» YOUR TASK
Go to the line with "You are a computer-use" in the entries below and write out every line from there through the line with "Viewport: 881px width, 441px", exactly and without pictures.

» TASK MATERIAL
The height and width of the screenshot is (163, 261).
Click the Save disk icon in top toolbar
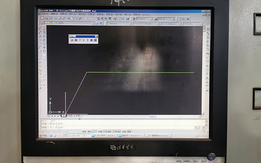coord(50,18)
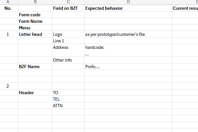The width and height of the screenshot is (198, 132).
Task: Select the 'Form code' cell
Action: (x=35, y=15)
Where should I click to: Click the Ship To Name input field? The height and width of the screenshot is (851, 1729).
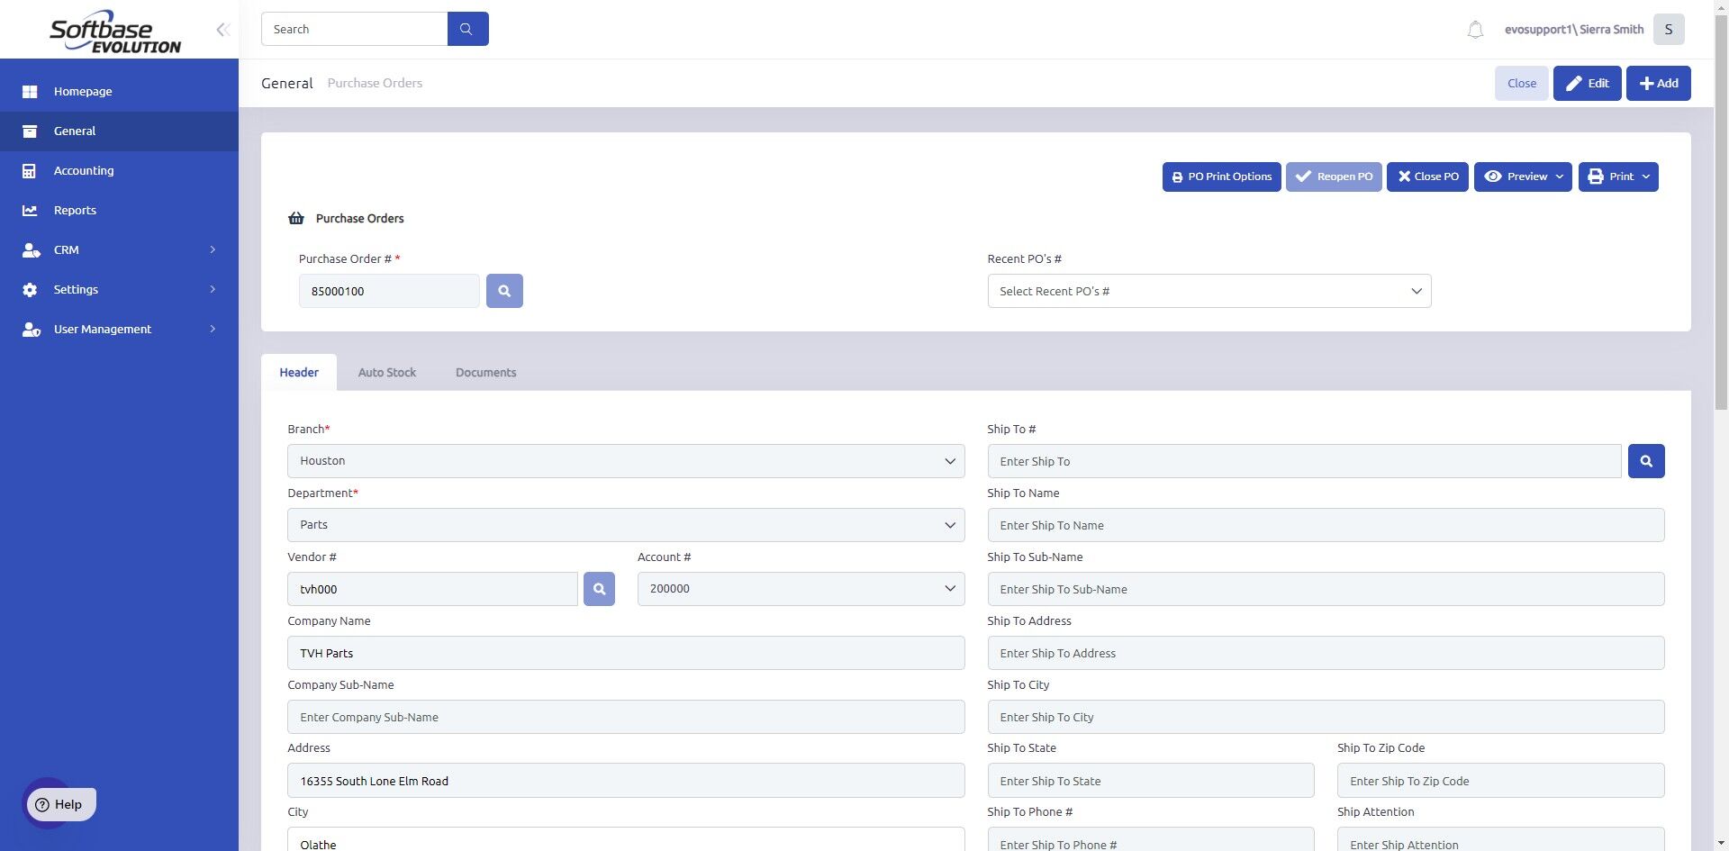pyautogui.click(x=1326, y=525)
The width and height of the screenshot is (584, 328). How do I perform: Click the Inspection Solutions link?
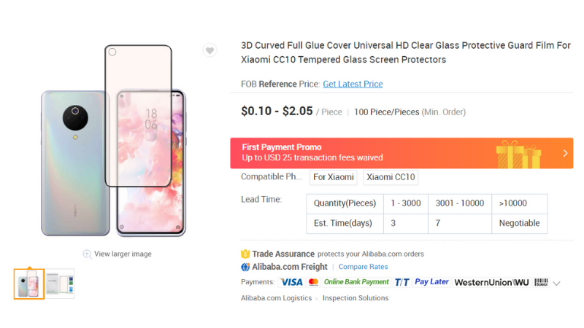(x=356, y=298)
...
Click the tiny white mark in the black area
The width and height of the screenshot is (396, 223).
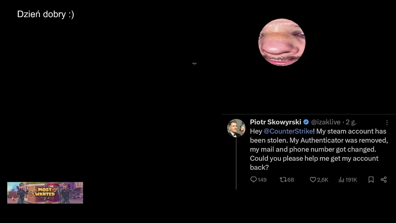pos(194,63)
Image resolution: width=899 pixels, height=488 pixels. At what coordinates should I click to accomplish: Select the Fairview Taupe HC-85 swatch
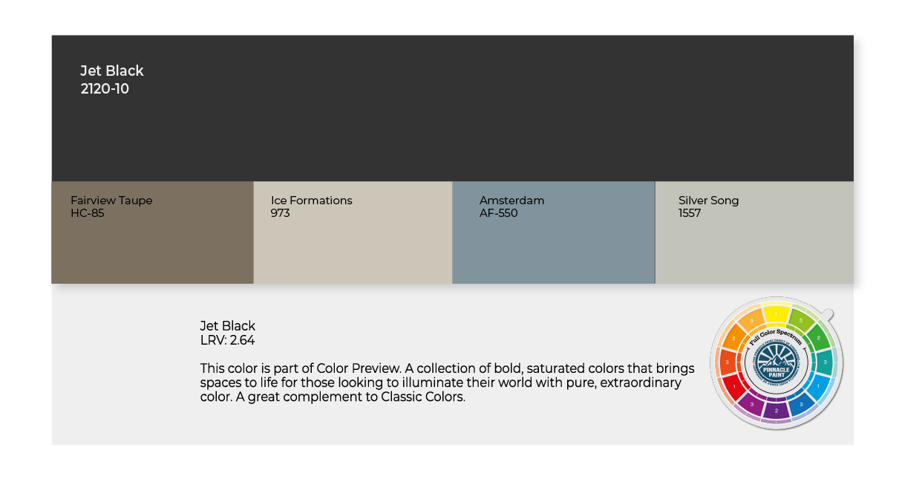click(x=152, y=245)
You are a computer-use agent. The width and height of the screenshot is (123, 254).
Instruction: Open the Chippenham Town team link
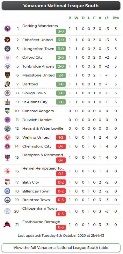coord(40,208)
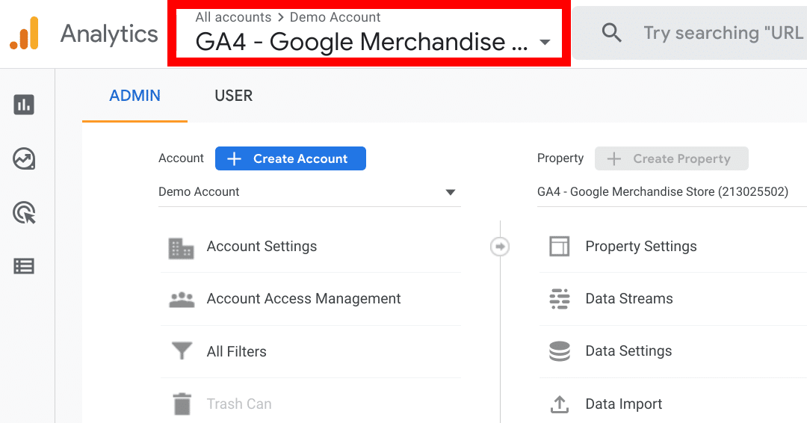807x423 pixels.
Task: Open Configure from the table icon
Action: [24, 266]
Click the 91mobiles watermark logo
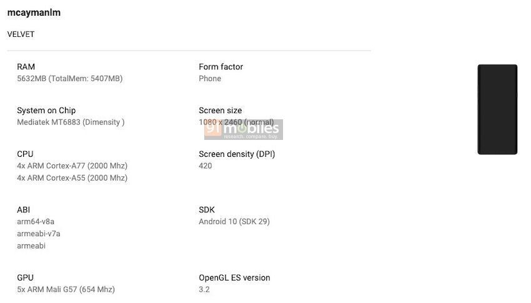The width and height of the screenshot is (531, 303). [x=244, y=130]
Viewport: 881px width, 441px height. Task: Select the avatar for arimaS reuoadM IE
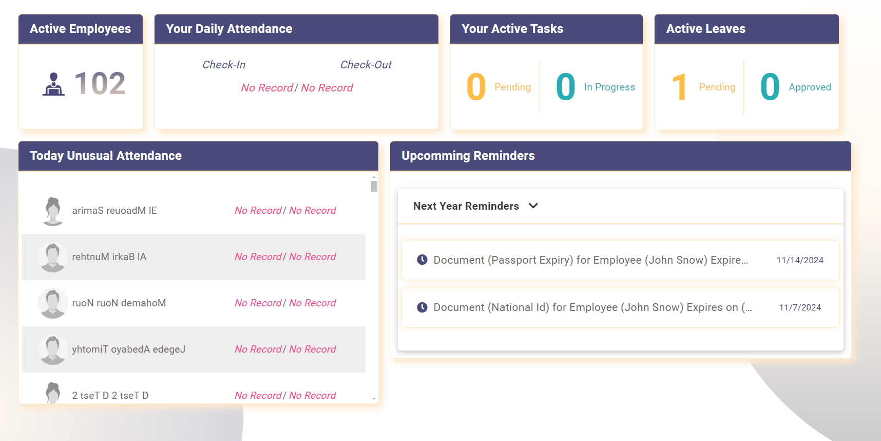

» RESULT
You are a computer-use agent. The width and height of the screenshot is (123, 254).
Instruction: Open the Chippenham Town team link
coord(40,208)
807x423 pixels.
Task: Open Configure from the table icon
Action: [24, 266]
Click the 91mobiles watermark logo
The width and height of the screenshot is (531, 303). [x=244, y=130]
Viewport: 881px width, 441px height. Task: Select the avatar for arimaS reuoadM IE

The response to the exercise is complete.